**TASK DESCRIPTION**
Before returning the data, strip out the pictures and keep everything else exactly the same.

======== EXTRACTED MATERIAL ========

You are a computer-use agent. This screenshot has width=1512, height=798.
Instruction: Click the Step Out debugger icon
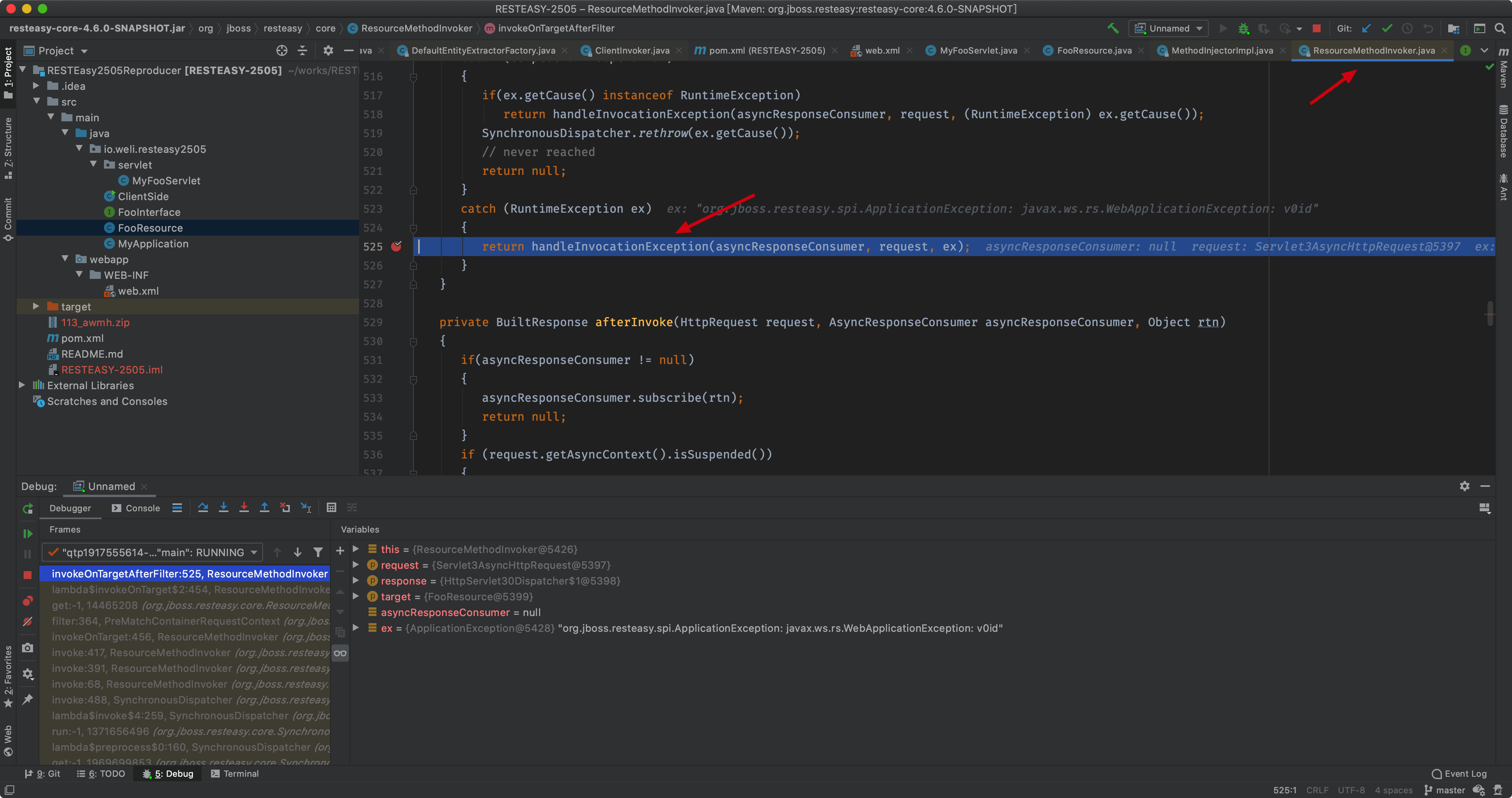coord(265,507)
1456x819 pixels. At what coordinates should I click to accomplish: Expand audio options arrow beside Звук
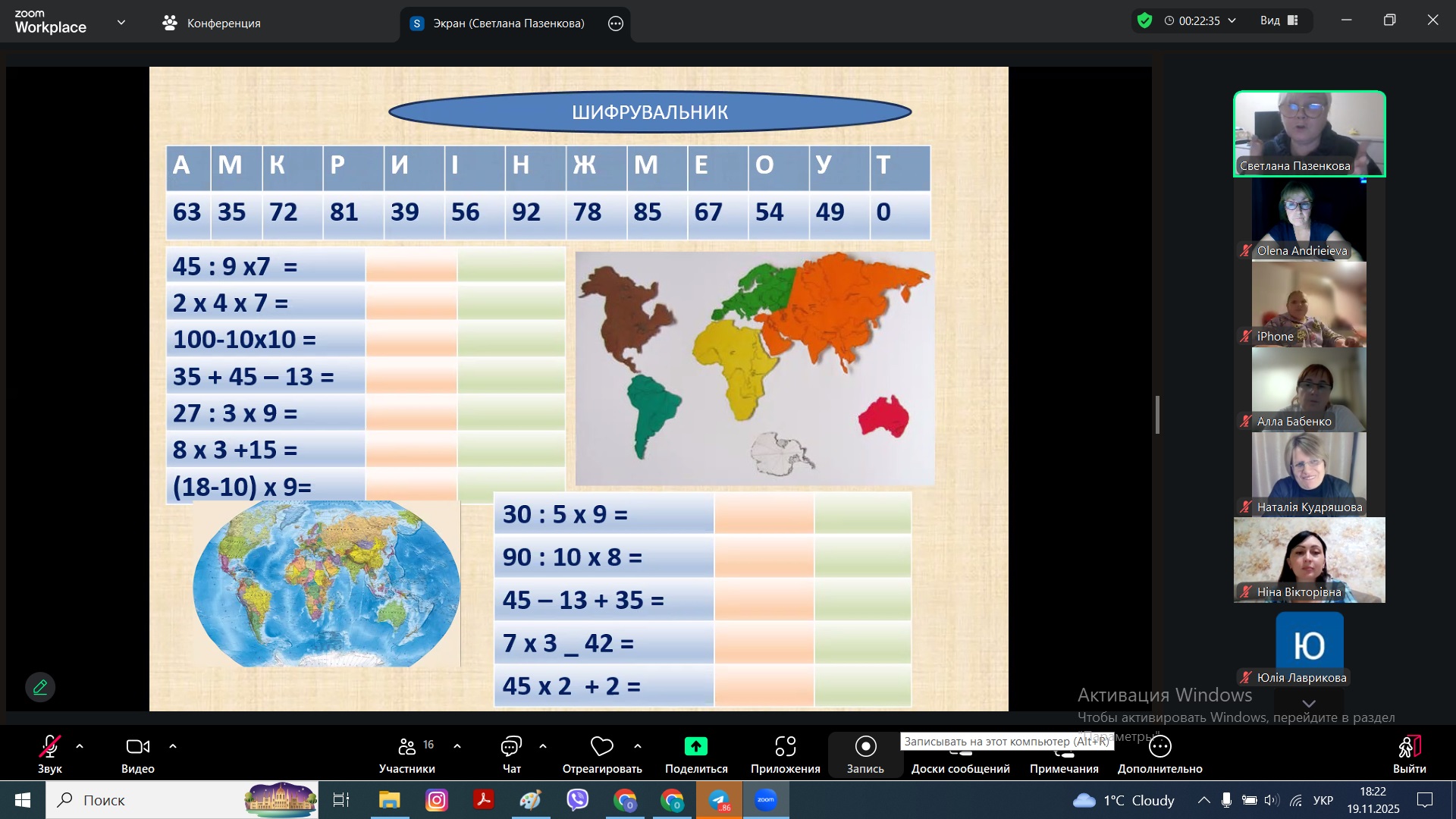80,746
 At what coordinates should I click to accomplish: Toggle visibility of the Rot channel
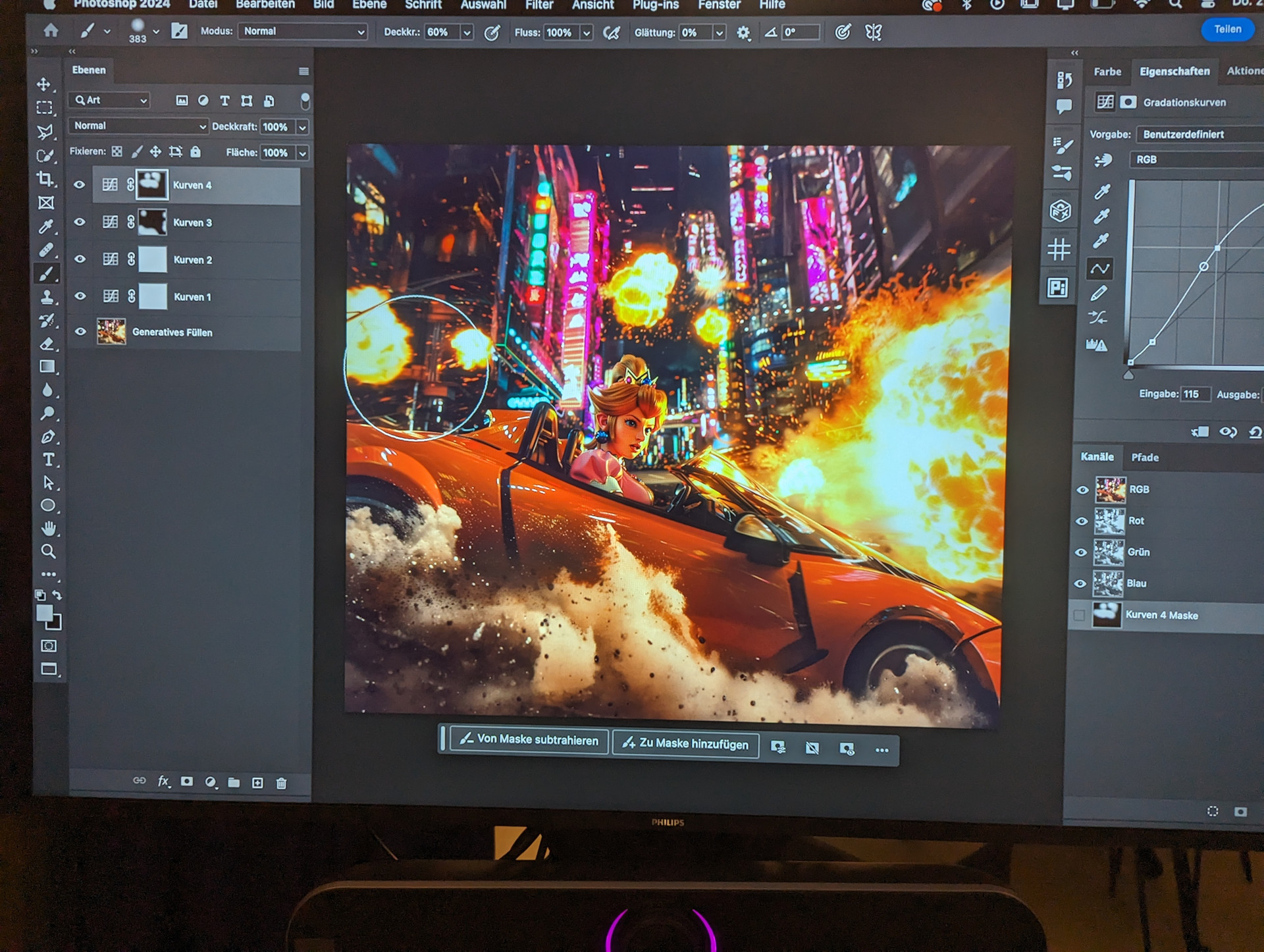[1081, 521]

========

**WRITTEN RESPONSE**
You are a computer-use agent. This screenshot has width=1512, height=798.
Instruction: Click the Step Out debugger icon
coord(265,507)
1456x819 pixels. At what coordinates should I click to accomplish: Expand audio options arrow beside Звук
80,746
 At what coordinates should I click to accomplish: Toggle visibility of the Rot channel
[1081, 521]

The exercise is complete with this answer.